▶ _SOURCE DOCUMENT_:

Plaintiff alleges that correctional officers used excessive force against him. Specifically, plaintiff alleges that Correctional Officer Fry used excessive force when he grabbed and squeezed plaintiff's testicles four times and joked out loud, "nothing there, pussy, " and that Correctional Officer Szmaciarz used excessive force when he slammed plaintiff's face into the cell bars splitting plaintiff's lip. Liberally construed, plaintiff's allegations appear to state a cognizable § 1983 claim for use of excessive force against correctional officers Fry and Szmaciarz, and will be served on these two named defendants. See Hudson v. McMillian , 503 U.S. 1, 6-7 (1992) (8th Amendment prohibits prison officials from using force sadistically and maliciously to cause harm).
Plaintiff also alleges that he complained to Warden K. Chappell and Sgt. L. Barnes about the various wrongdoing described above to no avail. Liberally construed, plaintiff's allegations appear to state a cognizable § 1983 claim against Warden K. Chappell and Sgt. L. Barnes for deliberate indifference to plaintiff's health and safety, and will be served on these two named defendants. See Farmer , 511 U.S. at 832, 837.

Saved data
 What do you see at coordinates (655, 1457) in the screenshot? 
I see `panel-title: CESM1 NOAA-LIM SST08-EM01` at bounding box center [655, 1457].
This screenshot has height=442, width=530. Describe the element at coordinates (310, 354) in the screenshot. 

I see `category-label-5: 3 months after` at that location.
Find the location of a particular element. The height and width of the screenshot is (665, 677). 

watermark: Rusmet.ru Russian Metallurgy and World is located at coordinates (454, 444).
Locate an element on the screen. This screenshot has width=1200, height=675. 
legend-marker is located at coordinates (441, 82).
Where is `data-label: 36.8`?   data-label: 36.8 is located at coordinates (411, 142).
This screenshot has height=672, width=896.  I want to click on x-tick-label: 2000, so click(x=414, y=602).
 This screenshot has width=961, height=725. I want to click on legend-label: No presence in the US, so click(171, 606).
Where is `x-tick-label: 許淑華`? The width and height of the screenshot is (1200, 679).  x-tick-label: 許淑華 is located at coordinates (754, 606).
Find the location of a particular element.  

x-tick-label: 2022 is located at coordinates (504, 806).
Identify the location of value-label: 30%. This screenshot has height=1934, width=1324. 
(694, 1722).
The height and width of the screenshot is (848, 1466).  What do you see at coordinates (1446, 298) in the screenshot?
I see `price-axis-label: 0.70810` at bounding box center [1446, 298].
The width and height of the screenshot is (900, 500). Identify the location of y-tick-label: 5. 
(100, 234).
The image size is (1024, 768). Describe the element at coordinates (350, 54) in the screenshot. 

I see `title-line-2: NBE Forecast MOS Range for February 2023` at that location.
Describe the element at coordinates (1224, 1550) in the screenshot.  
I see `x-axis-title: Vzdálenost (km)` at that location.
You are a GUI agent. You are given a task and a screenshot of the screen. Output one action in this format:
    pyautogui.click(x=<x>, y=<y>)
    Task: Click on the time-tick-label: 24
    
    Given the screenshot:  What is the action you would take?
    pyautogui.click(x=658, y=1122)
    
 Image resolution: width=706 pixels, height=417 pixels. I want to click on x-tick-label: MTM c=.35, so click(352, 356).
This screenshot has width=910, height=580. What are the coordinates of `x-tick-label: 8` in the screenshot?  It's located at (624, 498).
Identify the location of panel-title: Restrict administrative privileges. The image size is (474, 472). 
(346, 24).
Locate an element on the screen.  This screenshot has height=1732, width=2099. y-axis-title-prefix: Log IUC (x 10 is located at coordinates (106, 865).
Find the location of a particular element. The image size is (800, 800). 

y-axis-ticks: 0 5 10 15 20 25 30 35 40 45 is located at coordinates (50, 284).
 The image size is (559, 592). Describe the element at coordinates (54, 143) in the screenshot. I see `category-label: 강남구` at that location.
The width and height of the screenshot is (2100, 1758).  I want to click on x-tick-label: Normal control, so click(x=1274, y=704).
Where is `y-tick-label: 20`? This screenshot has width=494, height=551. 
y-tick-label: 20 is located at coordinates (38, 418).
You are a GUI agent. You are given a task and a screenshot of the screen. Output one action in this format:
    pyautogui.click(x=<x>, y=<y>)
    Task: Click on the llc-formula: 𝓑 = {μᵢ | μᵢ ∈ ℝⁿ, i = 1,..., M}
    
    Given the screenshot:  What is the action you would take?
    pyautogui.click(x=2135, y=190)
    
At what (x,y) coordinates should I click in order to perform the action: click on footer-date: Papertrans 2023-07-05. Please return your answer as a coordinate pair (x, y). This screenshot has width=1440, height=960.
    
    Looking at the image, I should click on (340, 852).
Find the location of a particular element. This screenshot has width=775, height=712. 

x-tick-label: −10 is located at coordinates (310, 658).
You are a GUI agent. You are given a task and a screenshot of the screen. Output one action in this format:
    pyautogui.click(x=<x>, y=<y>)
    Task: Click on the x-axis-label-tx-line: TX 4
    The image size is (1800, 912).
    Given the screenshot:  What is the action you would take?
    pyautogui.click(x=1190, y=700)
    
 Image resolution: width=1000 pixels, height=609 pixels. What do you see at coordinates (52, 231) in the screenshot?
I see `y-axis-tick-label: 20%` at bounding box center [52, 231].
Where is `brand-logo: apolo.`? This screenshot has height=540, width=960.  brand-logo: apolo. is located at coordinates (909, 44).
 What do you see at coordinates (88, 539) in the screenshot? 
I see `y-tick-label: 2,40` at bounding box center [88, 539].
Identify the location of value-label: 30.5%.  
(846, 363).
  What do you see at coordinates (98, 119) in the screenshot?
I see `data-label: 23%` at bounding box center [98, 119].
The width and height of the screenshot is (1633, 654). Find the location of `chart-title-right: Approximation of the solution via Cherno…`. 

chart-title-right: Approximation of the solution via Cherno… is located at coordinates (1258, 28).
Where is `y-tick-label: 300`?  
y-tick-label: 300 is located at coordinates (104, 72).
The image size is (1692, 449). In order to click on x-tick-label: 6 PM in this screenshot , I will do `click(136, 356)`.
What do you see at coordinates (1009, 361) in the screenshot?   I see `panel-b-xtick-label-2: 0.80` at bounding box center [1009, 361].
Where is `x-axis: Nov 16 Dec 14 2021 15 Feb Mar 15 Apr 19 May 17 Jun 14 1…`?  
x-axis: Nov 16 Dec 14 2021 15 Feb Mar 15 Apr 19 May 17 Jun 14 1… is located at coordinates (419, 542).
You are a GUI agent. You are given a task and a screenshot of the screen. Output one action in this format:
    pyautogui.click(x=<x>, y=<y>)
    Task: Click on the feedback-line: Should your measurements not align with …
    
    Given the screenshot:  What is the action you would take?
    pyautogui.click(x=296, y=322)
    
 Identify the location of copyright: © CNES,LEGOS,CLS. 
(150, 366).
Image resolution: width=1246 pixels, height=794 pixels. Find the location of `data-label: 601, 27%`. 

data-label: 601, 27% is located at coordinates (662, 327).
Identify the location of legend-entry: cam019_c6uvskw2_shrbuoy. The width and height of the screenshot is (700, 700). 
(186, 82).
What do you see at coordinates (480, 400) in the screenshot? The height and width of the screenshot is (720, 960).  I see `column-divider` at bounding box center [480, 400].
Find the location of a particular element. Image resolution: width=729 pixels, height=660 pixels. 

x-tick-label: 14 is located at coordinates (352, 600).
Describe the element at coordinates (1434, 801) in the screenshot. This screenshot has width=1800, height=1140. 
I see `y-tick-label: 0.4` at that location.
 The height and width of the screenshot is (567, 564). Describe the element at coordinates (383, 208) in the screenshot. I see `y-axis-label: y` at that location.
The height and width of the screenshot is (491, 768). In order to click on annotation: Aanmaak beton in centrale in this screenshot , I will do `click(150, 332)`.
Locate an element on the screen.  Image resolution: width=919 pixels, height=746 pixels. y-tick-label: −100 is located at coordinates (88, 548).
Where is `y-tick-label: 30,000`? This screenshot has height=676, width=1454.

▶ _CHECK YOUR UNDERSTANDING_:
1/ Do these statements agree with the court excerpt on the prisoner's claims? Answer yes or no for each and quote the words of the excerpt that decide it. (a) Officer Szmaciarz is said to have split the plaintiff's lip. (b) The claim against Warden K. Chappell and Sgt. L. Barnes is for use of excessive force. (c) Officer Fry is said to have grabbed the plaintiff's testicles four times.
2/ Can you carry on the court excerpt on the prisoner's claims, starting after its last sentence?

▶ _RESPONSES_:
1/
(a) Yes: "slammed plaintiff's face into the cell bars splitting plaintiff's lip."
(b) No: "for deliberate indifference to plaintiff's health and safety."
(c) Yes: "grabbed and squeezed plaintiff's testicles four times."

2/
But plaintiff's allegations that Correctional Officer Margate improperly entered his cell and took his personal property are dismissed because deprivation of property fails to state a cognizable claim under § 1983 where, as here, state law provides an adequate post-deprivation remedy. See Barnett v. Centoni , 31 F.3d 813, 816-17 (9th Cir. 1994) (citing Cal. Gov't Code §§ 810-895). Correctional Officer Margate and the California Department of Corrections and Rehabilitation (CDCR) are dismissed. CDCR is named on the theory that it is liable for the actions of its employees and it is well established that there is no § 1983 liability under such a theory, i.e., a theory of respondeat superior liability. See Taylor v. List , 880 F.2d 1040, 1045 (9th Cir. 1989) (under no circumstances is there liability under § 1983 solely because one is responsible for the actions or omissions of another).
For the foregoing reasons and for good ...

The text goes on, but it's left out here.